The Court would need to have an estimate from a professional, another contractor, who had gone out to the property, inspected it, said ․ this work needs to be done and this is how much it cost.   And that contractor would have had to have been called into court to testify at trial.   I simply do not find that plaintiff has proven by a preponderance of the evidence ascertainable damages.

We disagree.

Here, it is undisputed that defendant breached the contract, and the evidence supports the conclusion that plaintiff suffered damages that were “a reasonably certain consequence of the breach.”   See Totaro, Duffy, Cannova and Co., L.L.C. v. Lane, Middleton & Co., L.L.C., 191 N.J. 1, 14 (2007) (quoting Donovan v. Bachstadt, 91 N.J. 434, 445 (1982)).   Accordingly, “mere uncertainty as to the quantum of damages is an insufficient basis on which to deny the non-breaching party relief.”  Ibid. See Kozlowski v. Kozlowski, 80 N.J. 378, 388 (1979) (“Where a wrong has been committed, and it is certain that damages have resulted, mere uncertainty as to the amount will not preclude recovery—courts will fashion a remedy even though the proof on damages is inexact.”).   It is “sufficient that the plaintiff prove damages with such certainty as the nature of the case may permit, laying a foundation which will enable the trier of the facts to make a fair and reasonable estimate.”   Totaro, supra, 191 N.J. at 14.   Because compensatory damages are designed to put the injured party in the position he or she would have been in if there had not been a breach, “[s]pecific rules or formulas are ‘subordinate to this broad purpose’ and should not be invoked if they ‘defeat[ ] a common sense solution.’ ”  St. Louis, LLC v. Final Touch Glass & Mirror, Inc., 386 N.J.Super. 177, 188 (App.Div.2006)(quoting 525 Main Street Corp. v.

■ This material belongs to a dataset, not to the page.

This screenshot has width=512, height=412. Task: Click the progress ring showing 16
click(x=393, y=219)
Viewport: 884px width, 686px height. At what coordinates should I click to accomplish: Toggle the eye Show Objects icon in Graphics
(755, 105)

Eagle Roofing Co., 34 N.J. 251, 254 (1961)).   See 24 Samuel Williston & Richard A. Lord, A Treatise on the Law of Contracts § 66:17 (4th ed.2002).

Defendant agreed to perform the services identified in the insurance claim for the amounts specified in the insurance estimate.   Plaintiff, whose testimony the court found to be credible, testified that defendant failed to perform specific services for which he was paid by the carrier.   It is doubtful that there could be evidence more persuasive as to the cost of the incomplete repairs than the amount that defendant agreed to and actually received for performing the services.

The judgment is reversed and remanded for entry of judgment in plaintiff's favor in the amount of $5425.37 plus costs.

FOOTNOTES

1.  FN1. In the judgment, the court also dismissed defendant's breach of contract claim against plaintiff.   Defendant has not appealed from the dismissal of his claim or the court's finding of liability against him.